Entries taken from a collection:
++++++++

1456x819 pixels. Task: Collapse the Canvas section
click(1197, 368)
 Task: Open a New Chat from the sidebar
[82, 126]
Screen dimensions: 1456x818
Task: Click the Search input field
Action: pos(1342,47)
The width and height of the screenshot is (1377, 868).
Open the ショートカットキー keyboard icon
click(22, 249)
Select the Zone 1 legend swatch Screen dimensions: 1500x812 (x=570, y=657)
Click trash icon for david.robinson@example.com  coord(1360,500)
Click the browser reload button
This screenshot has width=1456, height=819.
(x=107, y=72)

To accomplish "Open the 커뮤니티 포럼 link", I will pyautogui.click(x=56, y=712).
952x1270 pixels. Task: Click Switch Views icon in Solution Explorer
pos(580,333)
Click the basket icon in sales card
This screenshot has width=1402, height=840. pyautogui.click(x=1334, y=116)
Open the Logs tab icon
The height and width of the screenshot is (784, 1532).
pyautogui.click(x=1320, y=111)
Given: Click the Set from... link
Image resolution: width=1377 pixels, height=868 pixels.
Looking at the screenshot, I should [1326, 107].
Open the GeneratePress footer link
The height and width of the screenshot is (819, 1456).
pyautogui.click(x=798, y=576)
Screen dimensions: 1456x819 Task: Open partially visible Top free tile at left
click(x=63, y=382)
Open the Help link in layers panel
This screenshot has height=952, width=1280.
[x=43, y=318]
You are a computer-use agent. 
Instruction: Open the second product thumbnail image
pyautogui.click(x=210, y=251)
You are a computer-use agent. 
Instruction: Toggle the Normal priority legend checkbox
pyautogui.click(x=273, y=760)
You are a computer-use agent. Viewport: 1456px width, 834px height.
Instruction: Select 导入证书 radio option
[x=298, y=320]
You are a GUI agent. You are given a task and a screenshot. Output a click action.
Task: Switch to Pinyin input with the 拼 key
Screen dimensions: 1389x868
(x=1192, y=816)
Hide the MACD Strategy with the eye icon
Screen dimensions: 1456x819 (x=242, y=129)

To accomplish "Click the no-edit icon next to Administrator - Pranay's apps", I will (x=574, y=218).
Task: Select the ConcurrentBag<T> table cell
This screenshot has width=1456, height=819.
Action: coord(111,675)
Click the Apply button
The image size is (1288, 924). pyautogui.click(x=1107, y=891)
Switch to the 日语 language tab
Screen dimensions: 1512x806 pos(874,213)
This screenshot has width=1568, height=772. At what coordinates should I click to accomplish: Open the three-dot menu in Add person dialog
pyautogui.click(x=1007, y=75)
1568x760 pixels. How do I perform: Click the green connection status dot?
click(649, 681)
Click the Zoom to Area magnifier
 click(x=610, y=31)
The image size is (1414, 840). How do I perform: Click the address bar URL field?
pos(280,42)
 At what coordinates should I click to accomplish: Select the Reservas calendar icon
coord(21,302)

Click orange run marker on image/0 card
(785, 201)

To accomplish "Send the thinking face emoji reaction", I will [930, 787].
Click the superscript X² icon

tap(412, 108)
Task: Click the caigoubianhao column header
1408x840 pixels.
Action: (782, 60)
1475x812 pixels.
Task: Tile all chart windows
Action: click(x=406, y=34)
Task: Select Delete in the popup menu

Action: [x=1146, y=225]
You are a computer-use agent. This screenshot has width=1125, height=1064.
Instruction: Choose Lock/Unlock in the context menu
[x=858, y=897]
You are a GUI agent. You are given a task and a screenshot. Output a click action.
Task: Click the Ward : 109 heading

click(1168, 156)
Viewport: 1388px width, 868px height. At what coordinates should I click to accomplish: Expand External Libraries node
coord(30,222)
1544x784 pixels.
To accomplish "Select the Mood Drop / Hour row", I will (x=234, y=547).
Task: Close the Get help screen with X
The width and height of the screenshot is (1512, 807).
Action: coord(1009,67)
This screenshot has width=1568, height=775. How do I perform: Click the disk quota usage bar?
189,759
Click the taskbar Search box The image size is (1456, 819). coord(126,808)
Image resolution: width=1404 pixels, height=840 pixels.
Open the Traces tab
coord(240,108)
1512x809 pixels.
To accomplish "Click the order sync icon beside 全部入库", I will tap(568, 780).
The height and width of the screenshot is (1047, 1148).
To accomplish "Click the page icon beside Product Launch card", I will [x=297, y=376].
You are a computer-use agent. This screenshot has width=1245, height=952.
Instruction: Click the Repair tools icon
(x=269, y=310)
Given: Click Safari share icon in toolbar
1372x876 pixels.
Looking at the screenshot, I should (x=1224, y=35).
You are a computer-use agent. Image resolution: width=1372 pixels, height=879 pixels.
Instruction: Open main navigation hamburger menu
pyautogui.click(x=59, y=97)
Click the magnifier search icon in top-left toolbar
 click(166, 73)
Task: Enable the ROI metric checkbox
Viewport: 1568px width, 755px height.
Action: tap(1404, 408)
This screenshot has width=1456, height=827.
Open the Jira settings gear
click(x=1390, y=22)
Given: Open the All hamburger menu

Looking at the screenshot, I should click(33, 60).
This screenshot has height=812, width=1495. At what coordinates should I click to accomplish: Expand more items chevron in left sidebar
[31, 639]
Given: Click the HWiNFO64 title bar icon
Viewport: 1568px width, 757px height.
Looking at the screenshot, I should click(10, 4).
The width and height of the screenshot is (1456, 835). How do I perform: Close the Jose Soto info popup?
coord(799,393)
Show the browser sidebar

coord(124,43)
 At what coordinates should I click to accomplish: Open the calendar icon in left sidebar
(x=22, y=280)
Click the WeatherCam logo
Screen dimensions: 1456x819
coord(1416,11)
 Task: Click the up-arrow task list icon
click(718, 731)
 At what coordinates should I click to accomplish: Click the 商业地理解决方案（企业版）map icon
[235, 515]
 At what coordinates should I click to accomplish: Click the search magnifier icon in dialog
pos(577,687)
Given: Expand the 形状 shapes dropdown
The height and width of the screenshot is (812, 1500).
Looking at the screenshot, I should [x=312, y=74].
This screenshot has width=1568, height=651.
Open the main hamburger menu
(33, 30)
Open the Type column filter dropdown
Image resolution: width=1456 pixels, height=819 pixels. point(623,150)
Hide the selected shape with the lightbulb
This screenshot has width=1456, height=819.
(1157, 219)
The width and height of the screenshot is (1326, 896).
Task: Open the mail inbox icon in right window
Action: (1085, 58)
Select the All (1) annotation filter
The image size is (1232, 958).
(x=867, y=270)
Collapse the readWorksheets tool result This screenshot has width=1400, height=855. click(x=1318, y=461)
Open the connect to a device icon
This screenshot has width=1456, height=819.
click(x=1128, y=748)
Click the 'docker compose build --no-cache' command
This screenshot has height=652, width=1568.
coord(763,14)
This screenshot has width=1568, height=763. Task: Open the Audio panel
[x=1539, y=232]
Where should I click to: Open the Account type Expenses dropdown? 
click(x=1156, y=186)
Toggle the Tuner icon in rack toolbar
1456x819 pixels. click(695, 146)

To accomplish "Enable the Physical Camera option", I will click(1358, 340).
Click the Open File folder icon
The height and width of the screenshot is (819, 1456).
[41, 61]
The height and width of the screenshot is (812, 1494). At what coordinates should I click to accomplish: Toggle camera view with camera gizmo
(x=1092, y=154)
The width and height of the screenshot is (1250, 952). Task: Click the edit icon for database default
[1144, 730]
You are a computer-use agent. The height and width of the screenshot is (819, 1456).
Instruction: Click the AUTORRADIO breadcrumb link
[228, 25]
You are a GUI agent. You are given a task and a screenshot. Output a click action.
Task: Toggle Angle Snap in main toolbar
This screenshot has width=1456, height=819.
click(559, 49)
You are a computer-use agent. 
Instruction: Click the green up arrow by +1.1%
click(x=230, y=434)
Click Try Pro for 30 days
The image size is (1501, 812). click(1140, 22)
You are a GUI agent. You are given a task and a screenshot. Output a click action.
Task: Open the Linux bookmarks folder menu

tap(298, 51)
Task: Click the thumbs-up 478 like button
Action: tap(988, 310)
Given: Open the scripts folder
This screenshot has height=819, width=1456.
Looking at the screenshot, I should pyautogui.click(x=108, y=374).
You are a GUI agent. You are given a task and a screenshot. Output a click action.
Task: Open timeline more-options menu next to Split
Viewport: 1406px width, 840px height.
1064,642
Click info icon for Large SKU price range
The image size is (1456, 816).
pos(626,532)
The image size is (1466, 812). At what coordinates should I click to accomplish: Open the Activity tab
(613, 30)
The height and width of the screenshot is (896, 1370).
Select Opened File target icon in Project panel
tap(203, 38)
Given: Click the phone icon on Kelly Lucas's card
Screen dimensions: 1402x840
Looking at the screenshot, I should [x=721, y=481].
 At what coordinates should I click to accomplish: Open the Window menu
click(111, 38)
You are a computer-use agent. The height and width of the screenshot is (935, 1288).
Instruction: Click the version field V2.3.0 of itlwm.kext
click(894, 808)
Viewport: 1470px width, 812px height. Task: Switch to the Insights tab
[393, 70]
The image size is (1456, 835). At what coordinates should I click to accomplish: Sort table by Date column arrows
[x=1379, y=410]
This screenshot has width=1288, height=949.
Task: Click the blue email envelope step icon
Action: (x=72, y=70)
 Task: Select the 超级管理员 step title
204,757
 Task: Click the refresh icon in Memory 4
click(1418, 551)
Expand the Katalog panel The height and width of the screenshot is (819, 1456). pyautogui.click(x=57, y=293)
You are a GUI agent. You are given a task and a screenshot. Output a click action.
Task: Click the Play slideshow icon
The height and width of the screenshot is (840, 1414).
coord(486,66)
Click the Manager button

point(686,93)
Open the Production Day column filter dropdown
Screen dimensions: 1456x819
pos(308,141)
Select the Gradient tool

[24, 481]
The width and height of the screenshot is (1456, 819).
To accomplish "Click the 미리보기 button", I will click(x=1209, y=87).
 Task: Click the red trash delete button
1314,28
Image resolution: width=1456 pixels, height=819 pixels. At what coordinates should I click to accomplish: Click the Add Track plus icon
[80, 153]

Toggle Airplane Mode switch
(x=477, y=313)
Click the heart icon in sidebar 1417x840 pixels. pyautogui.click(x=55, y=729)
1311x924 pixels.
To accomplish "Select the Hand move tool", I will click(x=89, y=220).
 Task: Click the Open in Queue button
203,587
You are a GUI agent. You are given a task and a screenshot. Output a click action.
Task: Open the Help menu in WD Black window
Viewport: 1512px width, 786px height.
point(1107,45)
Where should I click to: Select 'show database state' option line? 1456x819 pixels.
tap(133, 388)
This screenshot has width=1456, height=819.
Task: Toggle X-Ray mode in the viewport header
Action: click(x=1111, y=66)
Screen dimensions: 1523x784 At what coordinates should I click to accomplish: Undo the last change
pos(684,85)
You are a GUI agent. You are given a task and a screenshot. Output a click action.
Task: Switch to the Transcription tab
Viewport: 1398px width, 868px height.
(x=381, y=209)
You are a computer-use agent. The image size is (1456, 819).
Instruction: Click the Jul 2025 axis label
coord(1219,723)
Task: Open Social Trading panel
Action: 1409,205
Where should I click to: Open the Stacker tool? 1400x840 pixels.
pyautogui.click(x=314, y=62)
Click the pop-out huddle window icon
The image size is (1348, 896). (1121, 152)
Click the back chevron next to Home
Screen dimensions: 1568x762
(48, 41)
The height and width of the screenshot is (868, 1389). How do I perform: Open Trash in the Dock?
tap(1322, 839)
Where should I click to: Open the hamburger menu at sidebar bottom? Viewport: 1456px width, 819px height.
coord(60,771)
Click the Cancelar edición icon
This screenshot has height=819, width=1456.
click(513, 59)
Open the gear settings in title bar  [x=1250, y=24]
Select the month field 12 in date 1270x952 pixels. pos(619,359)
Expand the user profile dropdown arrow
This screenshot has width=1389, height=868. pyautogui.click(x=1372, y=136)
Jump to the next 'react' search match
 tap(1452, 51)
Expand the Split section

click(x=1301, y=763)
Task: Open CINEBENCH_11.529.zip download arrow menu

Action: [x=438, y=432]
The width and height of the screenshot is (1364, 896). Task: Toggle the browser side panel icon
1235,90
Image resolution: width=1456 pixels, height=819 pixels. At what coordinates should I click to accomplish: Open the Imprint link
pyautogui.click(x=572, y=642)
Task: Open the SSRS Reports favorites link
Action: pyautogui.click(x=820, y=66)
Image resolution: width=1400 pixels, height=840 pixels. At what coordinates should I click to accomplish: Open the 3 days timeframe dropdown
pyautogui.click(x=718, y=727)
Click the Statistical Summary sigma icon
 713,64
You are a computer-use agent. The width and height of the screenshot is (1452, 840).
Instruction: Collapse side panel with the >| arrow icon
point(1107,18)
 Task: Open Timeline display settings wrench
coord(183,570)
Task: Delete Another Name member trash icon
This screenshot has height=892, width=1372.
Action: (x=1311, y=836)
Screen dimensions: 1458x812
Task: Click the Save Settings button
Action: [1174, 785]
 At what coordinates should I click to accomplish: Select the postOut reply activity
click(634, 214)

++++++++

__Exercise instructions__:
Given the records above, reproduce precisely and only the lines between the line holding "Reservas calendar icon" and the line holding "You are a computer-use agent. Image", inclusive.

__Result of the exercise__:
 At what coordinates should I click to accomplish: Select the Reservas calendar icon
coord(21,302)

Click orange run marker on image/0 card
(785, 201)

To accomplish "Send the thinking face emoji reaction", I will [930, 787].
Click the superscript X² icon

tap(412, 108)
Task: Click the caigoubianhao column header
1408x840 pixels.
Action: (782, 60)
1475x812 pixels.
Task: Tile all chart windows
Action: click(x=406, y=34)
Task: Select Delete in the popup menu

Action: [x=1146, y=225]
You are a computer-use agent. This screenshot has width=1125, height=1064.
Instruction: Choose Lock/Unlock in the context menu
[x=858, y=897]
You are a GUI agent. You are given a task and a screenshot. Output a click action.
Task: Click the Ward : 109 heading

click(1168, 156)
Viewport: 1388px width, 868px height. At what coordinates should I click to accomplish: Expand External Libraries node
coord(30,222)
1544x784 pixels.
To accomplish "Select the Mood Drop / Hour row", I will (x=234, y=547).
Task: Close the Get help screen with X
The width and height of the screenshot is (1512, 807).
Action: coord(1009,67)
This screenshot has width=1568, height=775. How do I perform: Click the disk quota usage bar?
189,759
Click the taskbar Search box The image size is (1456, 819). coord(126,808)
Image resolution: width=1404 pixels, height=840 pixels.
Open the Traces tab
coord(240,108)
1512x809 pixels.
To accomplish "Click the order sync icon beside 全部入库", I will tap(568, 780).
The height and width of the screenshot is (1047, 1148).
To accomplish "Click the page icon beside Product Launch card", I will [x=297, y=376].
You are a computer-use agent. This screenshot has width=1245, height=952.
Instruction: Click the Repair tools icon
(x=269, y=310)
Given: Click Safari share icon in toolbar
1372x876 pixels.
Looking at the screenshot, I should (x=1224, y=35).
You are a computer-use agent. Image resolution: width=1372 pixels, height=879 pixels.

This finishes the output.